Ma grand-mèreL'égalité hommes-femmes, ma grand-mère n'y croyait pas. Probable même qu'elle n'y avait jamais réfléchi.

Sans doute taxerait-elle les féministes d'aujourd'hui de folles furieuses, de révolutionnaires sans objet, de chercheuses d'emmerdes, de Donna Quichotte d'un ordre à ne surtout pas bouleverser.

L'ordre d'un monde qui dit que les femmes, ça file droit.

Soucieuse de ne froisser quiconque, ma grand-mère ne le tournerait pas ainsi, mais botterait en touche par une formule frappée au coin du bon sens :

- Il faut de tout pour faire un monde.

- Les goûts et les couleurs...

- Un jour comme ça, un jour autrement.

Elle agiterait en signe d'impuissance ses mains usées par une vie de labeur, lèverait au ciel des yeux qui en ont vu d'autres - et des pires -, conclurait d'un pauvre sourire avant de retourner à sa routine.

Les commissions, la cuisine, le coup de balai, la lessive dans la bassine.


Née en 1915, ma mamie appartenait à une autre génération.
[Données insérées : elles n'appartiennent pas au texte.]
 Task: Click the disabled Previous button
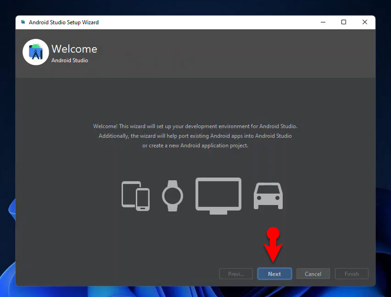(236, 274)
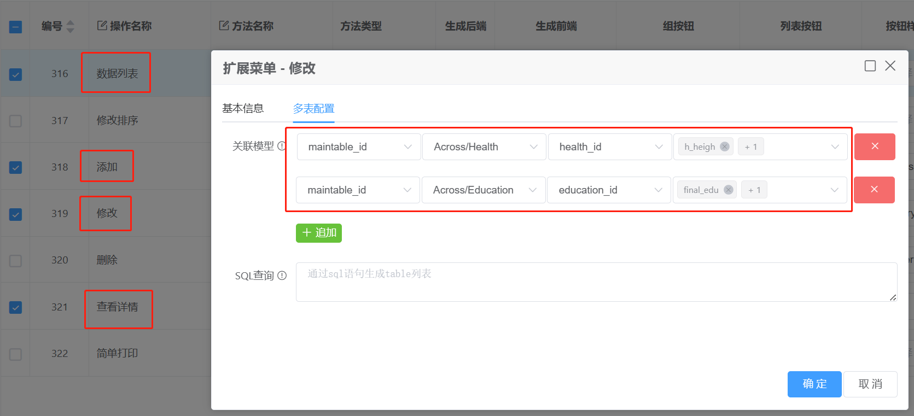Image resolution: width=914 pixels, height=416 pixels.
Task: Select the 多表配置 tab
Action: click(x=313, y=108)
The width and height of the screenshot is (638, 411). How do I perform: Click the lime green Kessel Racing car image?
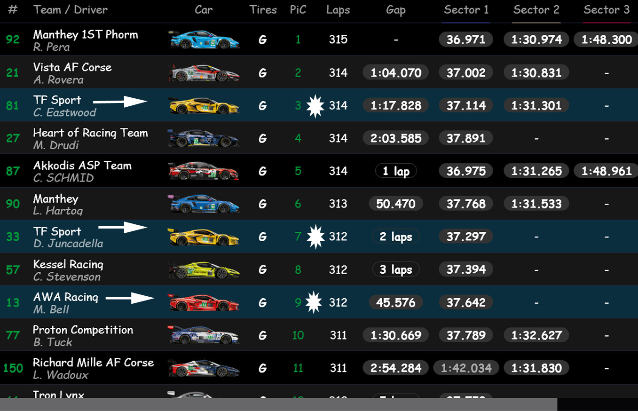point(204,269)
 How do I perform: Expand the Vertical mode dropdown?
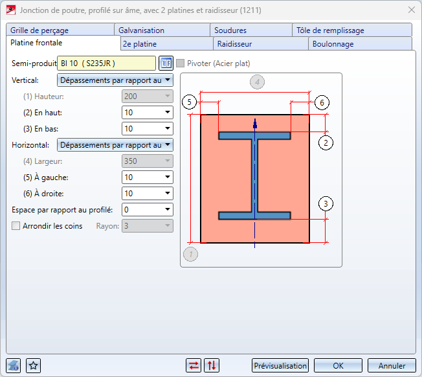click(x=115, y=80)
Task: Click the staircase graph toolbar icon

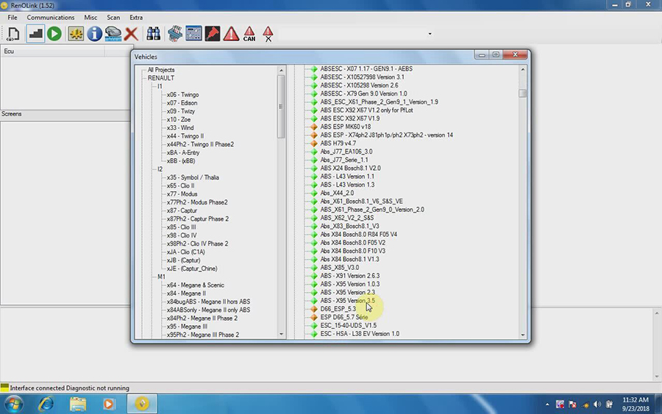Action: (35, 33)
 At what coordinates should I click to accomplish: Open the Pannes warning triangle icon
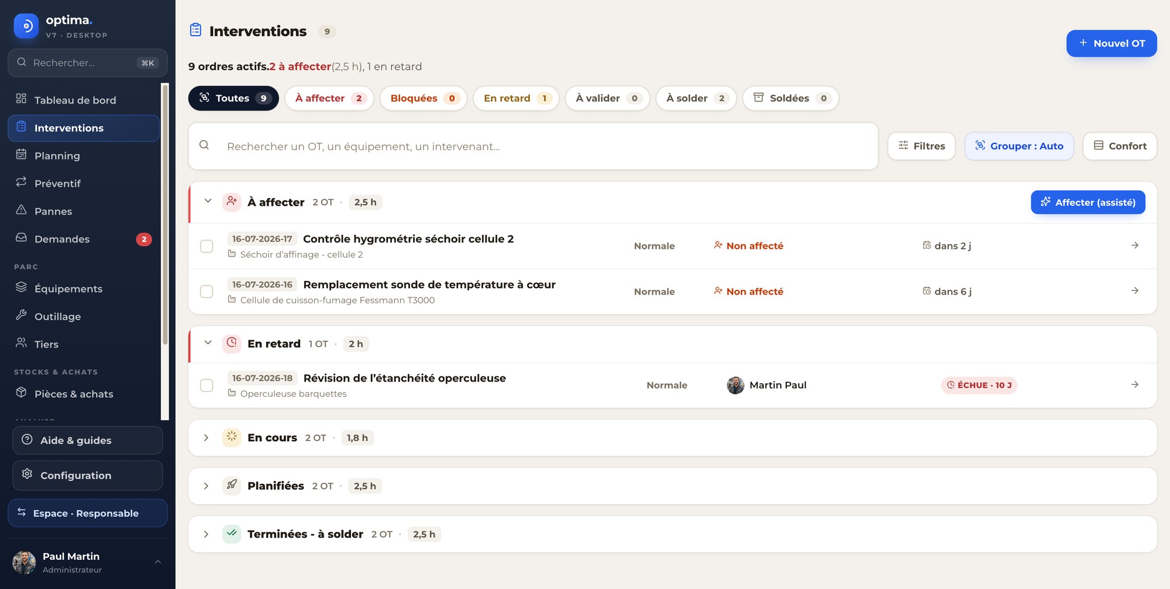[x=21, y=210]
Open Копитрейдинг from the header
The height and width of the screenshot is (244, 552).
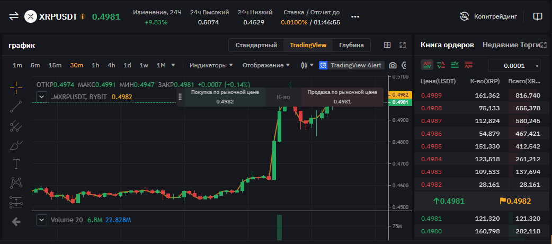tap(488, 16)
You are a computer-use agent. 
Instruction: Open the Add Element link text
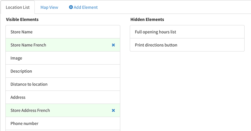point(86,7)
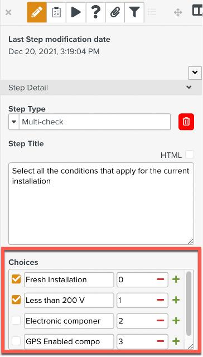This screenshot has width=203, height=357.
Task: Open the Step Type dropdown arrow
Action: pos(14,122)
Une qui pensait que les femmes, sexe faible, devaient marcher dans l'ombre des hommes, sexe fort, accéder à leurs désirs, obéir à leurs ordres, respecter leurs diktats sans jamais les contredire.

Une qui professait que les femmes devaient être gentilles, douces, accommodantes. Surtout pas, non, trop indépendantes ou trop libres.
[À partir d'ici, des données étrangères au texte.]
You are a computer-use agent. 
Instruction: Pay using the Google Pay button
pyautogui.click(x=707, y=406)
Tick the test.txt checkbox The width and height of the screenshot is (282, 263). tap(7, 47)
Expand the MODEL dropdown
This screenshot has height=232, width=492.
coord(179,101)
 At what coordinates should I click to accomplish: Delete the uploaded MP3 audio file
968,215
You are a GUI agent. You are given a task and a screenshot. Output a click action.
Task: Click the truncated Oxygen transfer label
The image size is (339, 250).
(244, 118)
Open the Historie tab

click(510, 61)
À la maison, en société ou au lit, même non-combat.

Monsieur a ses besoins ? De bon ou mauvais gré, Madame doit s'y plier. Offrir ses fesses en attendant que l'affaire soit finie, voilà l'unique option envisageable. Se dérober au devoir conjugal parfois si bien nommé serait aussi malséant que dangereux : l'envie de forniquer ailleurs risquerait de s'en mêler...
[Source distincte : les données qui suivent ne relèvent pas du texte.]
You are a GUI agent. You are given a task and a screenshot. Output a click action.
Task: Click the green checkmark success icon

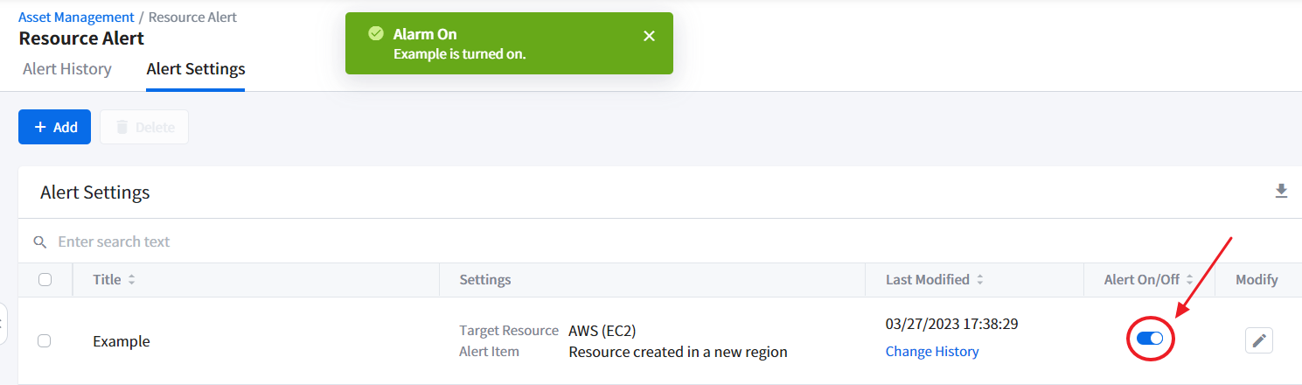tap(376, 34)
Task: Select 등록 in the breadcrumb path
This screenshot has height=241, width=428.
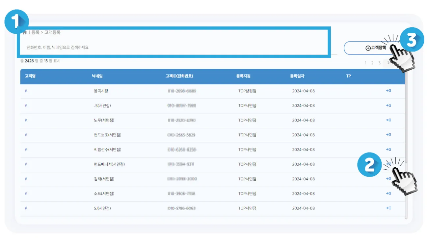Action: tap(35, 32)
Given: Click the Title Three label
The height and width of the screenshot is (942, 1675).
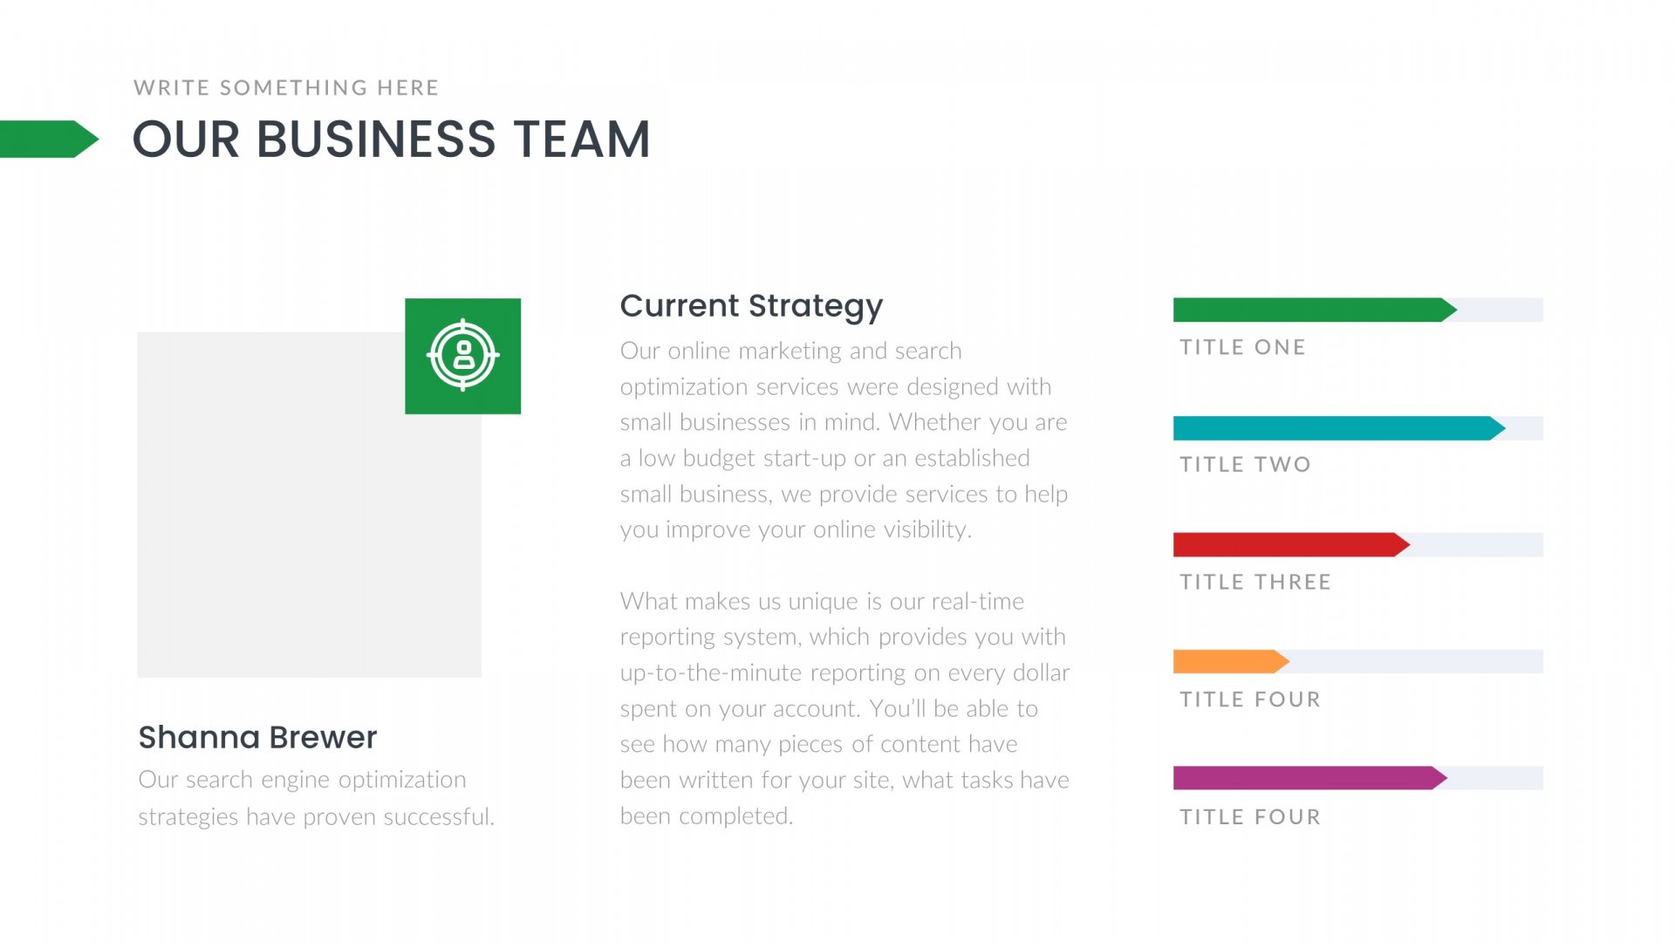Looking at the screenshot, I should pyautogui.click(x=1255, y=582).
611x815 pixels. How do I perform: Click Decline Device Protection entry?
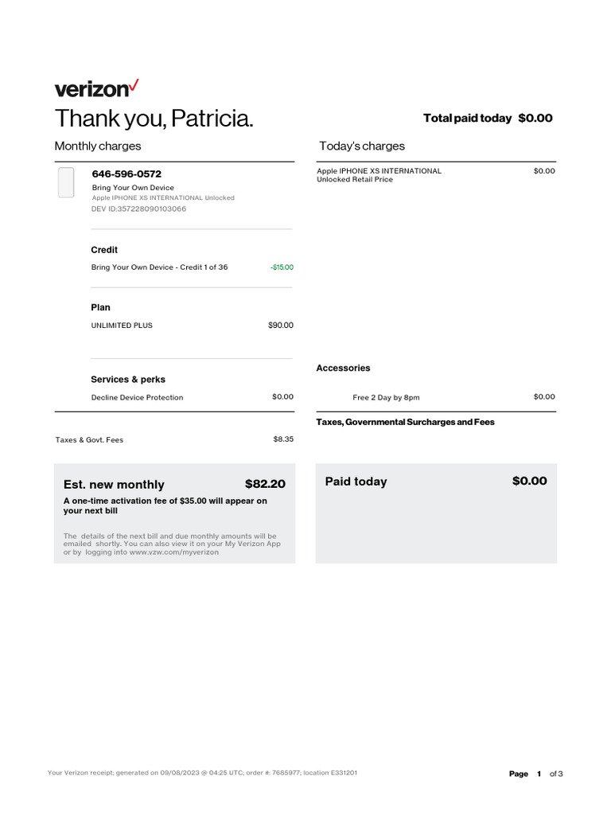[137, 397]
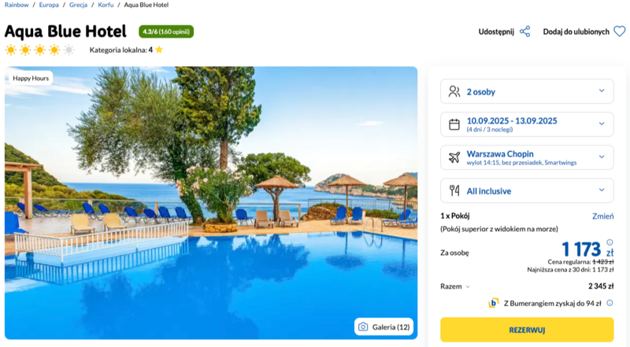Viewport: 630px width, 347px height.
Task: Add hotel to favorites via heart icon
Action: click(620, 31)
C'est ainsi que ma grand-mère a vécu. Dans l'autoritaire sillage du mari de toute une existence. S'occupant de la maison, de leurs enfants et le secondant au magasin. Se gardant d'exprimer une opinion lorsque lui, le Chef, avait parlé. Se levant de table dès qu'il réclamait du sel. Abandonnant toute activité dès qu'il la sommait d'apparaître.

Lors de ses séances de bricolage, par exemple. Avait-il besoin d'un marteau ou de la perceuse qu'au lieu de descendre de l'échelle, mon grand-père hurlait :

- Mamie ! MAMIE !

Ses cris transperçaient le plafond du garage et déboulaient, impérieux, dans la cuisine. Ma mamie lâchait aussitôt son ouvrage pour se ruer dans l'escalier.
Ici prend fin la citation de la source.